PROBLEMS TO SOLVE –
a - In the commit shown below, why were the warnings about not being authoritative for new-style classes removed? Answer in one to three sentences.
b - From the commit shown below, extract the passage that begins at the words "r65487 | nick.coghlan" and stops after "easy to follow).".
c - In the commit shown below, which statement was added next to try...finally as a convenient way to close objects that hold external resources?

Merged revisions 65487 (with heavy modifications for Py3k as well as some cleanups of the type heirarchy) via svnmerge from
svn+ssh://pythondev@svn.python.org/python/trunk

........
  r65487 | nick.coghlan | 2008-08-04 22:40:59 +1000 (Mon, 04 Aug 2008) | 1 line

  Issue 643841: better documentation of the special method lookup process, especially for new-style classes. Also removes the warnings about not being authoritative for new-style classes - the language reference actually covers those fairly well now (albeit in a fashion that isn't always particularly easy to follow).
........
diff --git a/Doc/reference/datamodel.rst b/Doc/reference/datamodel.rst
index 04e6250..e167fbd 100644
--- a/Doc/reference/datamodel.rst
+++ b/Doc/reference/datamodel.rst
@@ -36,7 +36,7 @@
 changes once it has been created; you may think of it as the object's address in
 memory.  The ':keyword:`is`' operator compares the identity of two objects; the
 :func:`id` function returns an integer representing its identity (currently
-implemented as its address). An object's :dfn:`type` is also unchangeable.
+implemented as its address). An object's :dfn:`type` is also unchangeable. [#]_
 An object's type determines the operations that the object supports (e.g., "does
 it have a length?") and also defines the possible values for objects of that
 type.  The :func:`type` function returns an object's type (which is an object
@@ -77,7 +77,7 @@
 such objects also provide an explicit way to release the external resource,
 usually a :meth:`close` method. Programs are strongly recommended to explicitly
 close such objects.  The ':keyword:`try`...\ :keyword:`finally`' statement
-provides a convenient way to do this.
+and the ':keyword:`with`' statement provide convenient ways to do this.
 
 .. index:: single: container
 
@@ -116,7 +116,8 @@
 Below is a list of the types that are built into Python.  Extension modules
 (written in C, Java, or other languages, depending on the implementation) can
 define additional types.  Future versions of Python may add types to the type
-hierarchy (e.g., rational numbers, efficiently stored arrays of integers, etc.).
+hierarchy (e.g., rational numbers, efficiently stored arrays of integers, etc.),
+although such additions will often be provided via the standard library instead.

DATASET ROWS –
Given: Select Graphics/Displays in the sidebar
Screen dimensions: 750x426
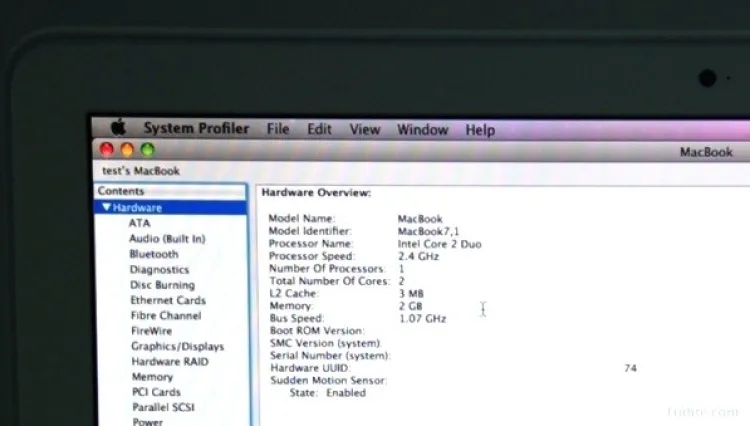Looking at the screenshot, I should (x=177, y=346).
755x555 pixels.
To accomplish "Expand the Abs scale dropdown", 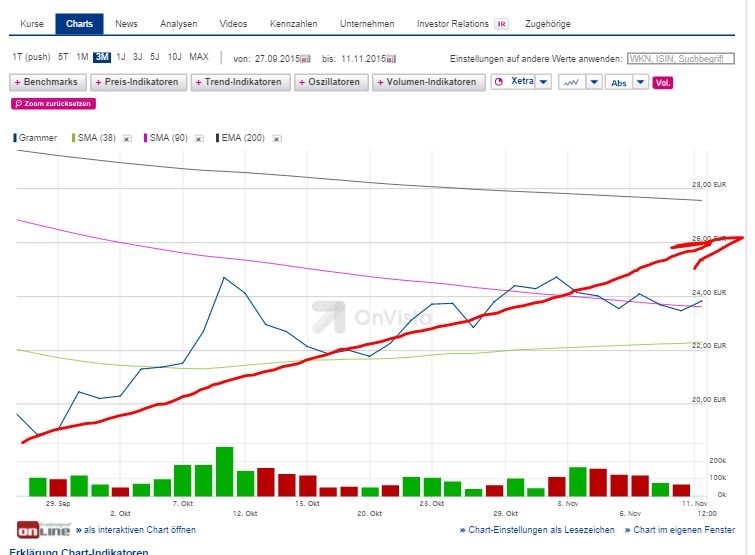I will point(640,82).
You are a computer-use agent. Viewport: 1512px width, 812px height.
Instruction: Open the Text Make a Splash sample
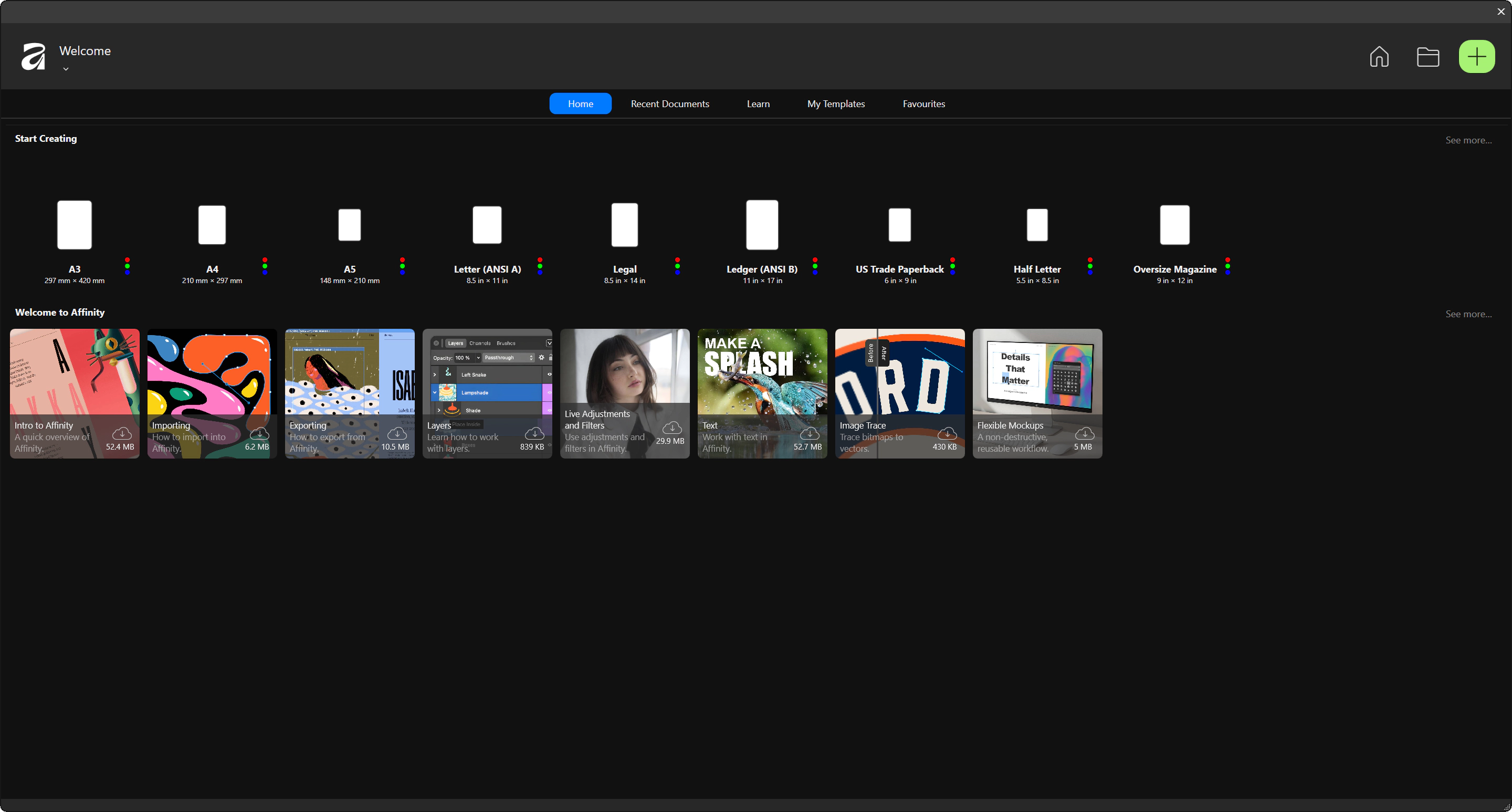coord(762,382)
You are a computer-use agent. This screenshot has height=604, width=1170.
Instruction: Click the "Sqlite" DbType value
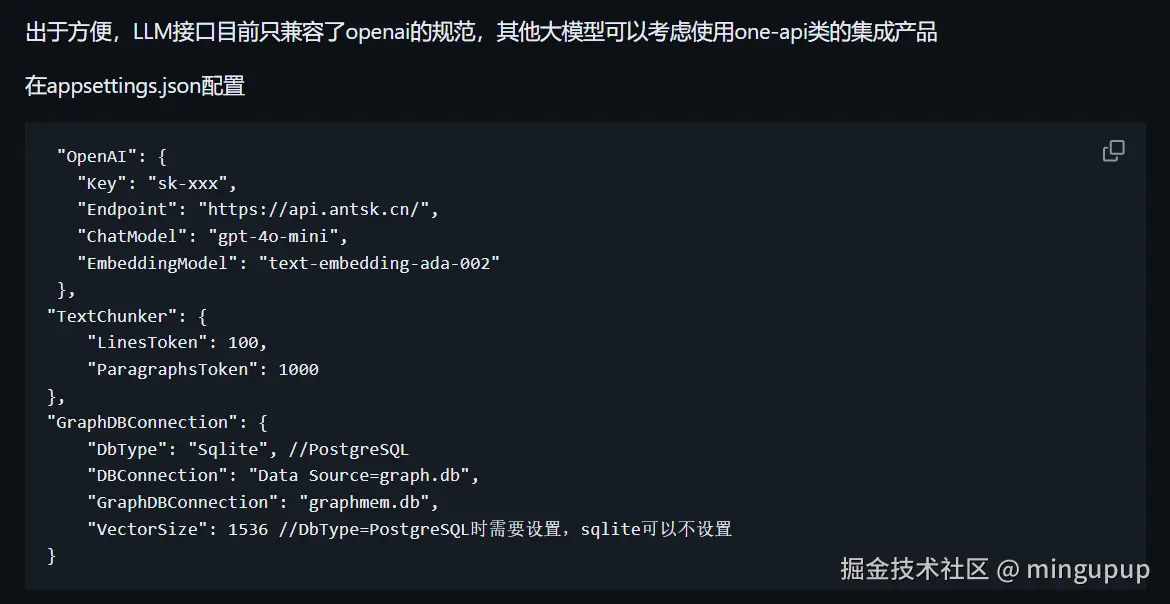click(227, 449)
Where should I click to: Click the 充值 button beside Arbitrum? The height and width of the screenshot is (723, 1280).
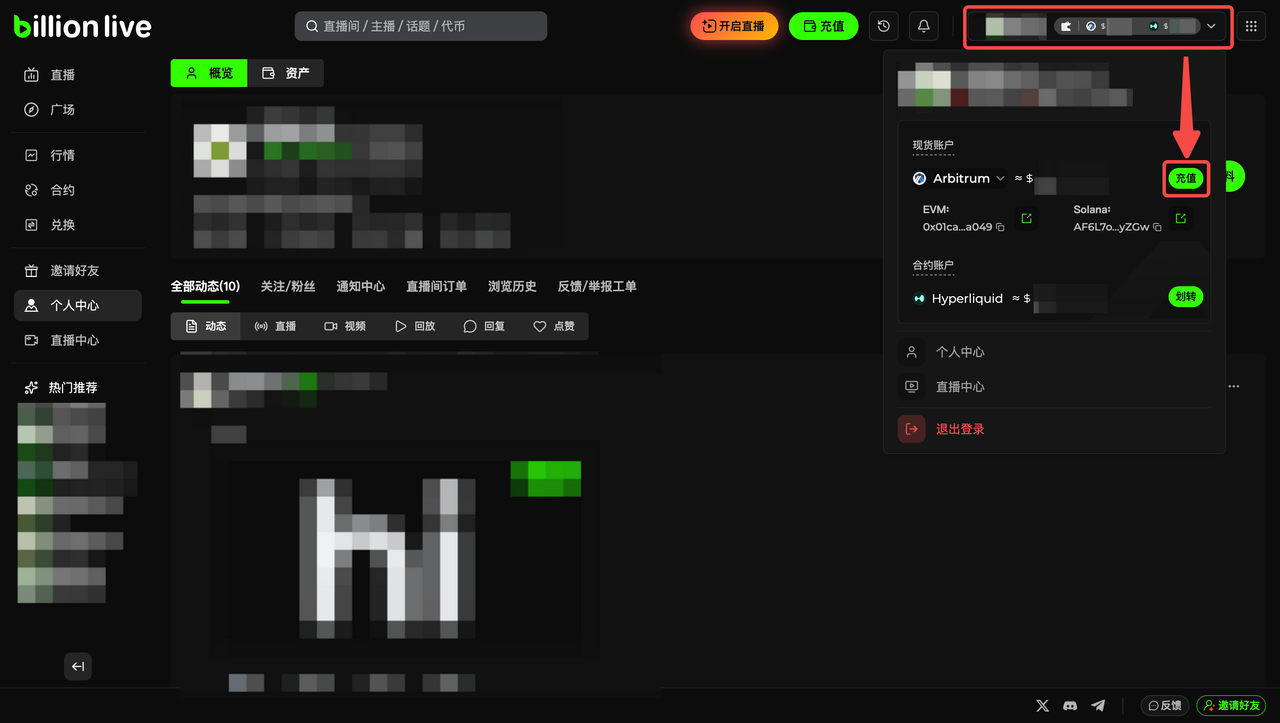tap(1185, 178)
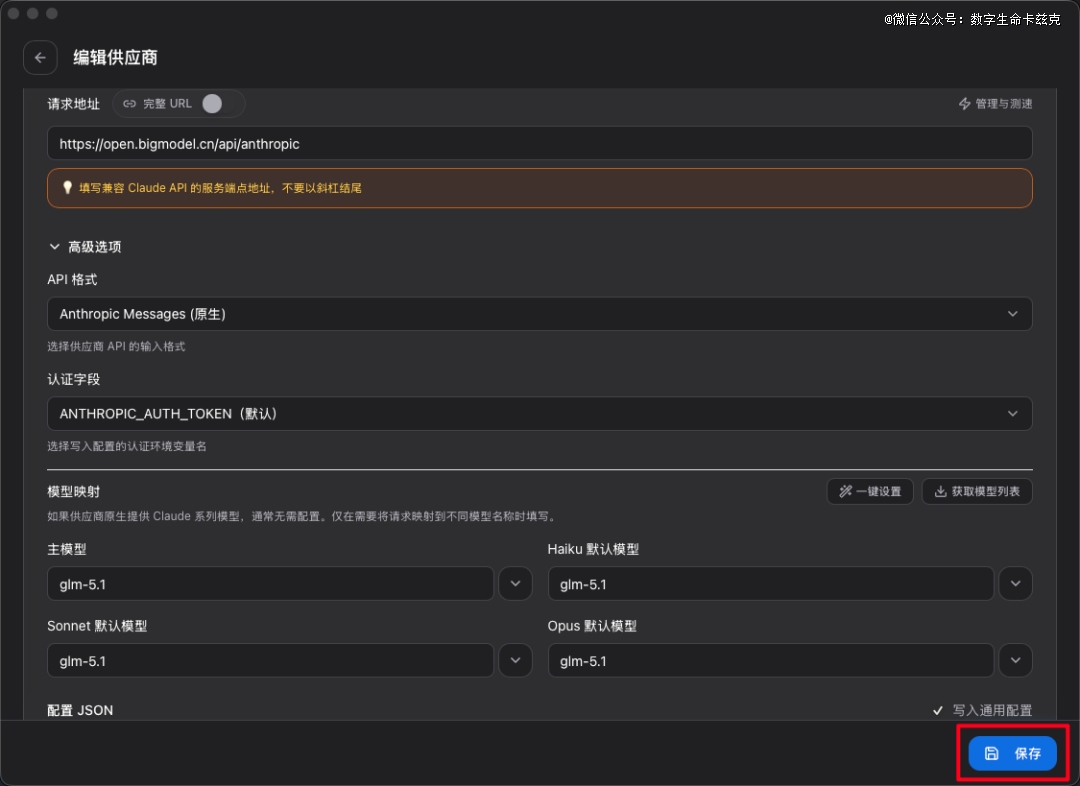Open the API 格式 dropdown
Viewport: 1080px width, 786px height.
[539, 314]
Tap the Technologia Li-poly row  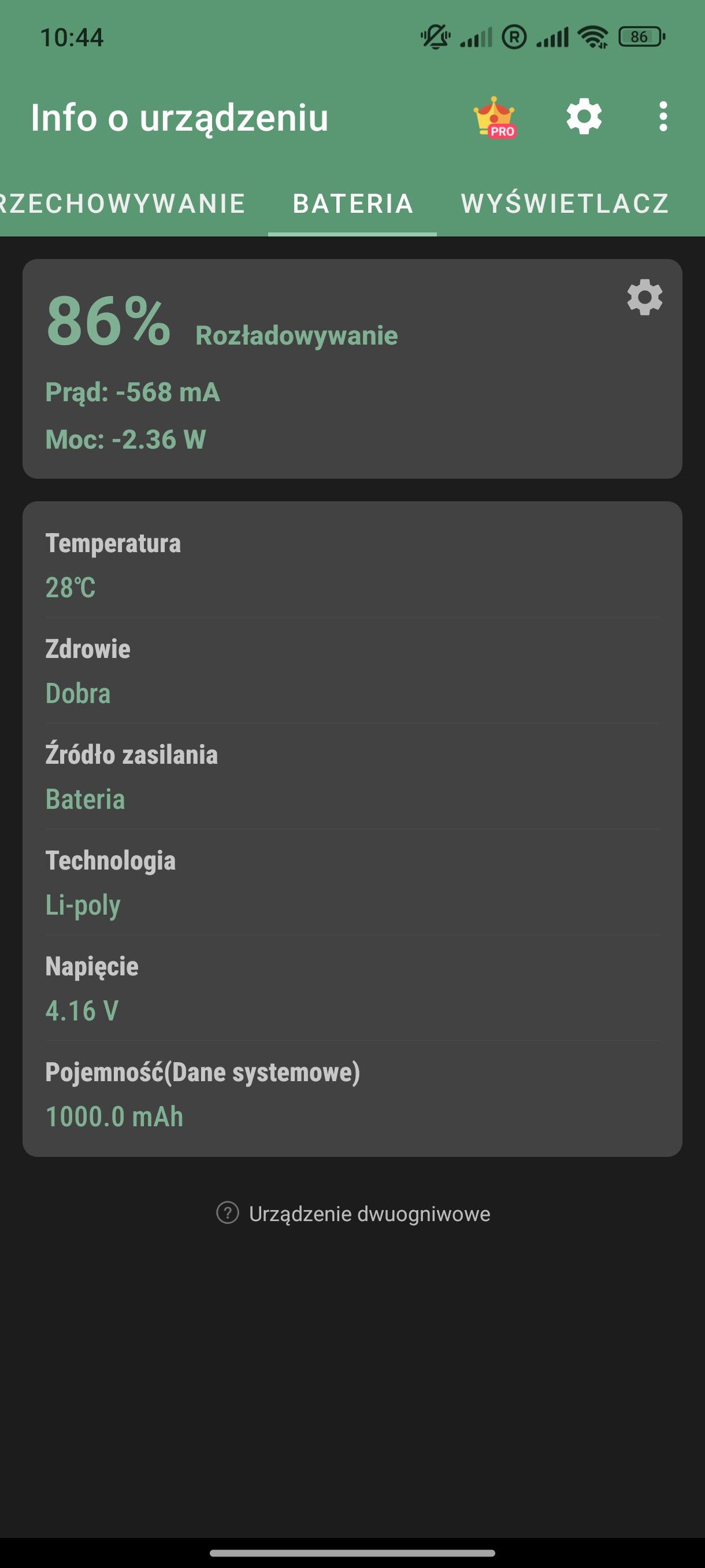352,883
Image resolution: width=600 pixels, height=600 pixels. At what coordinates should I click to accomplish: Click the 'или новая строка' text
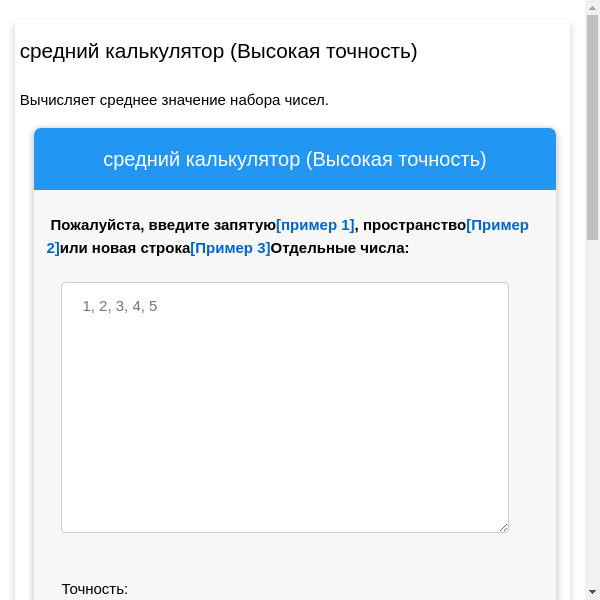coord(125,248)
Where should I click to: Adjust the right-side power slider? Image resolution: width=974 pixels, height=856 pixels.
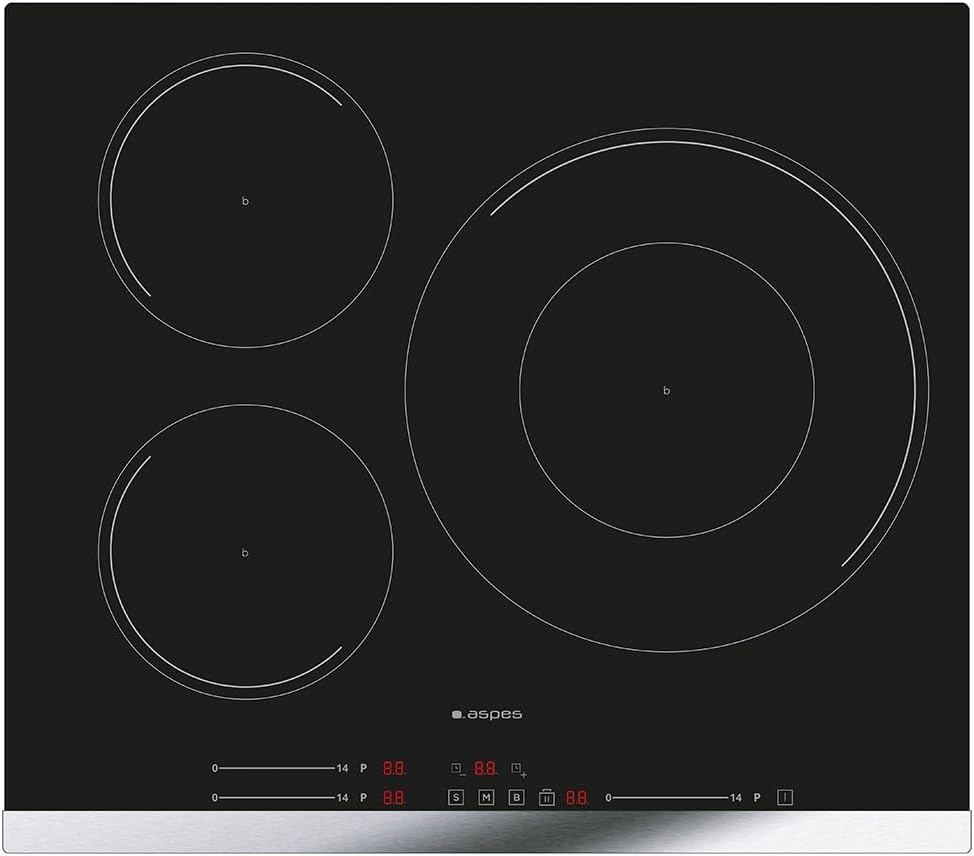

RESULTS FOR THE EXERCISE –
a - The warnings were removed because the language reference now covers new-style classes fairly well, even if that coverage is not always easy to follow.

b -
r65487 | nick.coghlan | 2008-08-04 22:40:59 +1000 (Mon, 04 Aug 2008) | 1 line

  Issue 643841: better documentation of the special method lookup process, especially for new-style classes. Also removes the warnings about not being authoritative for new-style classes - the language reference actually covers those fairly well now (albeit in a fashion that isn't always particularly easy to follow).

c - The with statement.